- [EXERCISE OBJECTIVE]:
What is needed is an exact copy of the lines from the start of the records below through the line with "The height and width of the screenshot is (471, 1556).", without the pictures.

- [EXERCISE MATERIALS]:
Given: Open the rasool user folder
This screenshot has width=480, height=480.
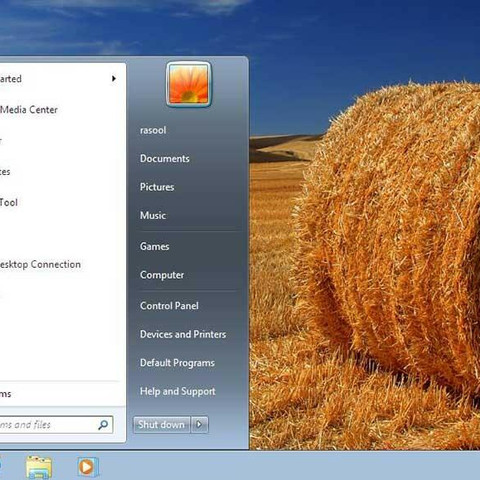Looking at the screenshot, I should point(153,130).
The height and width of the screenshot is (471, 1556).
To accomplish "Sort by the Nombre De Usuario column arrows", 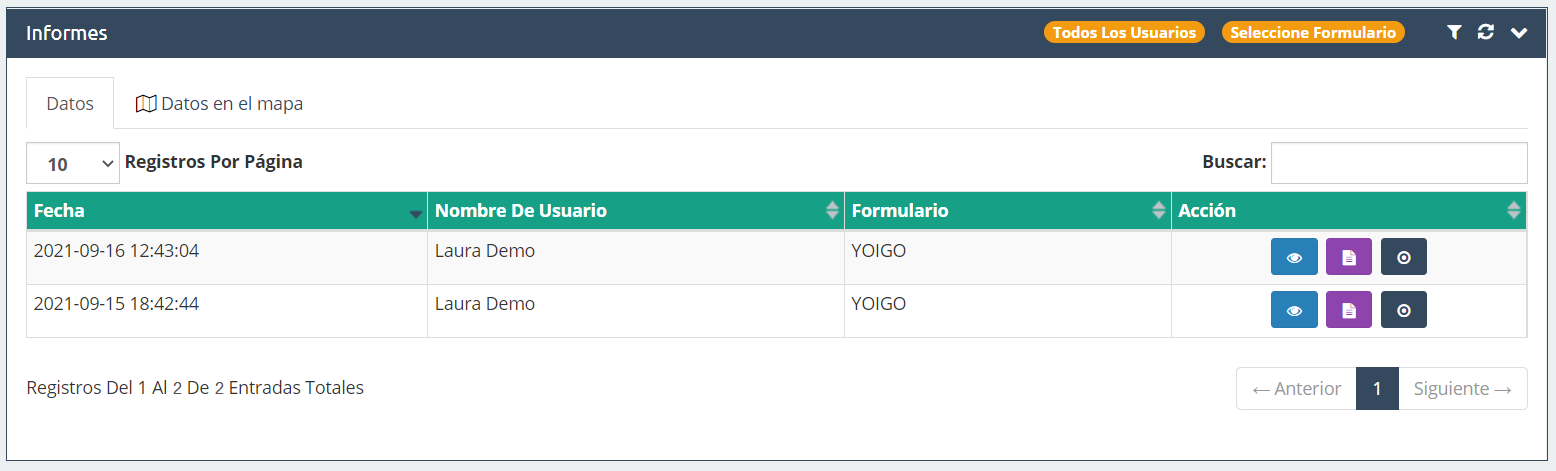I will coord(832,211).
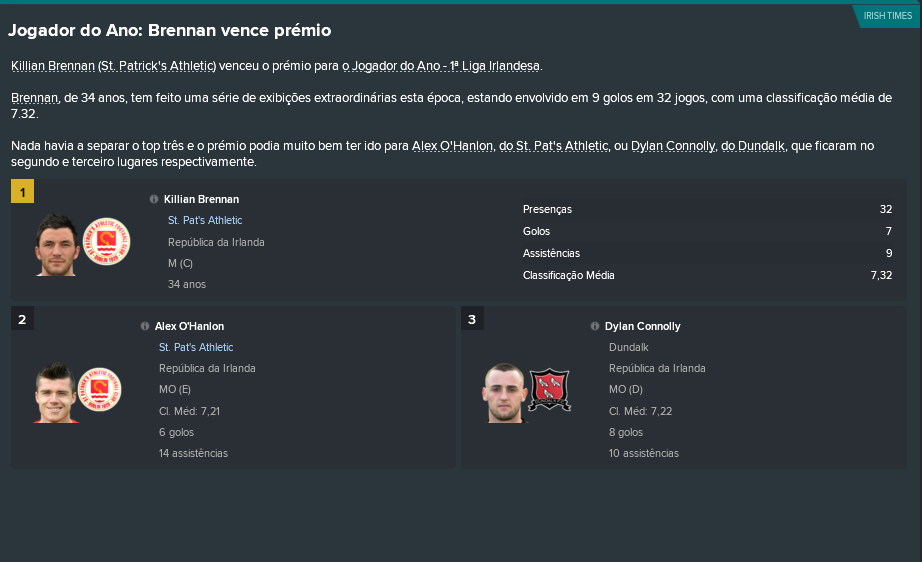
Task: Click info icon beside Killian Brennan
Action: [154, 199]
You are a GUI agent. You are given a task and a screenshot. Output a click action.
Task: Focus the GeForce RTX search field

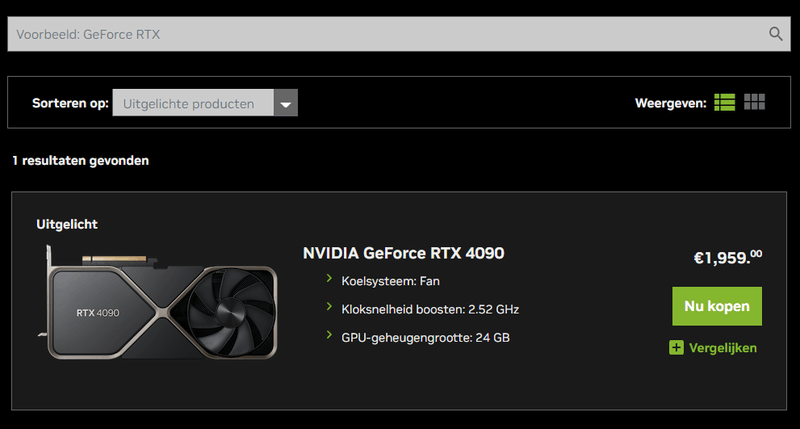click(x=380, y=34)
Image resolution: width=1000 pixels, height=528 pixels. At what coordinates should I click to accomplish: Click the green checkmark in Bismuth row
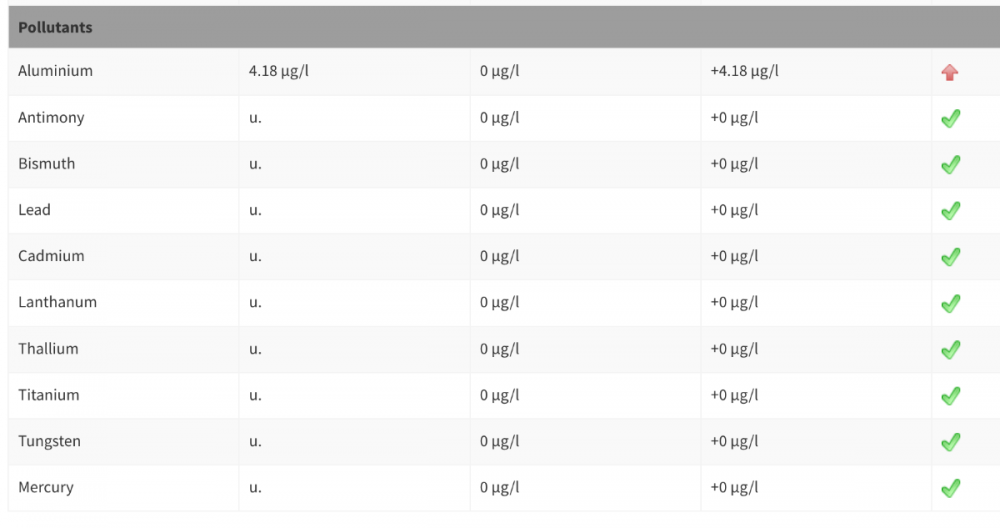950,165
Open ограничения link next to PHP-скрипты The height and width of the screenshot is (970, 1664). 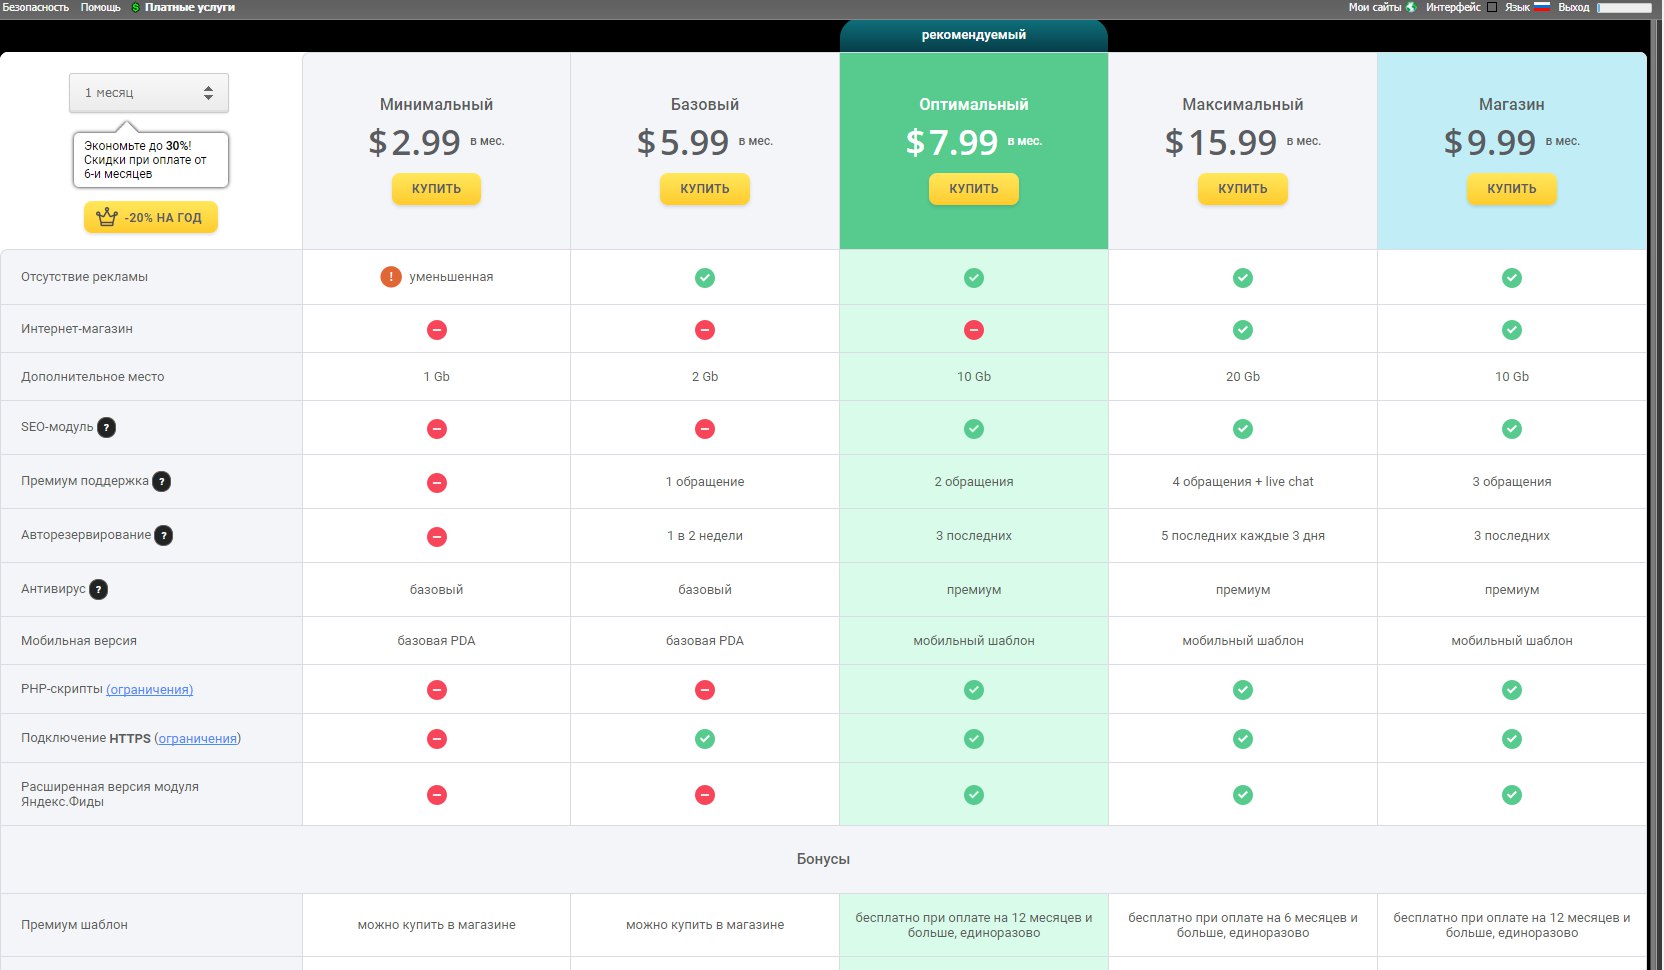click(150, 689)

- [THE ANSWER]:
Given: Open the rasool user folder
This screenshot has width=480, height=480.
Looking at the screenshot, I should point(153,130).
The height and width of the screenshot is (471, 1556).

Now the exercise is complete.